[Pointing records for text and elements]
###
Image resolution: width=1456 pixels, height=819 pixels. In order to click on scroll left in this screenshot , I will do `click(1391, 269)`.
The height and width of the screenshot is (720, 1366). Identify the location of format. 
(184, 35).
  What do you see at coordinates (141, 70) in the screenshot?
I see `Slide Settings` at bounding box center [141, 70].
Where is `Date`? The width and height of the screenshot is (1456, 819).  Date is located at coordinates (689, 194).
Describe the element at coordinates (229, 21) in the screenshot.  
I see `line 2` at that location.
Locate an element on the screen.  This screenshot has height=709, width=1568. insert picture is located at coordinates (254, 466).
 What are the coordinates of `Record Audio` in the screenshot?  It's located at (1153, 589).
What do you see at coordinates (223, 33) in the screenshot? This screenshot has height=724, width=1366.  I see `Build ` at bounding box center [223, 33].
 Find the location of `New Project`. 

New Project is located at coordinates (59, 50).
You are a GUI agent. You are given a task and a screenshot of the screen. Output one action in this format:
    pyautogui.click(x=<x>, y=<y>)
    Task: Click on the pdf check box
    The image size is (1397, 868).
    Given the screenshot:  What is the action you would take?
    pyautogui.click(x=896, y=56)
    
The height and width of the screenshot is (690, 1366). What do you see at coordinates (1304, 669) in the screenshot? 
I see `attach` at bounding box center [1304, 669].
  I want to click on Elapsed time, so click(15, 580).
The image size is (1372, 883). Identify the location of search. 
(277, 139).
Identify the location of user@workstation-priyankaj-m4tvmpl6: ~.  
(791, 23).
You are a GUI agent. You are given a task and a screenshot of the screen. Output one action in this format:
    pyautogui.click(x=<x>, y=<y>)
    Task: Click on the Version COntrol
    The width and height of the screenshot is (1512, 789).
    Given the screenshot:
###
#### Goal of the exercise
Reproduce every line of the items above with no changes.

#### Answer to this task
Image resolution: width=1456 pixels, height=819 pixels. In order to click on scroll left in this screenshot , I will do `click(1391, 269)`.
The height and width of the screenshot is (720, 1366). Identify the location of format. 
(184, 35).
  What do you see at coordinates (141, 70) in the screenshot?
I see `Slide Settings` at bounding box center [141, 70].
Where is `Date`? The width and height of the screenshot is (1456, 819).  Date is located at coordinates (689, 194).
Describe the element at coordinates (229, 21) in the screenshot.  
I see `line 2` at that location.
Locate an element on the screen.  This screenshot has height=709, width=1568. insert picture is located at coordinates (254, 466).
 What are the coordinates of `Record Audio` in the screenshot?  It's located at (1153, 589).
What do you see at coordinates (223, 33) in the screenshot? This screenshot has height=724, width=1366.  I see `Build ` at bounding box center [223, 33].
 Find the location of `New Project`. 

New Project is located at coordinates (59, 50).
You are a GUI agent. You are given a task and a screenshot of the screen. Output one action in this format:
    pyautogui.click(x=<x>, y=<y>)
    Task: Click on the pdf check box
    The image size is (1397, 868).
    Given the screenshot:  What is the action you would take?
    pyautogui.click(x=896, y=56)
    
The height and width of the screenshot is (690, 1366). What do you see at coordinates (1304, 669) in the screenshot? 
I see `attach` at bounding box center [1304, 669].
  I want to click on Elapsed time, so click(15, 580).
The image size is (1372, 883). Identify the location of search. 
(277, 139).
Identify the location of user@workstation-priyankaj-m4tvmpl6: ~.  
(791, 23).
You are a GUI agent. You are given a task and a screenshot of the screen. Output one action in this format:
    pyautogui.click(x=<x>, y=<y>)
    Task: Click on the Version COntrol
    The width and height of the screenshot is (1512, 789).
    Given the screenshot:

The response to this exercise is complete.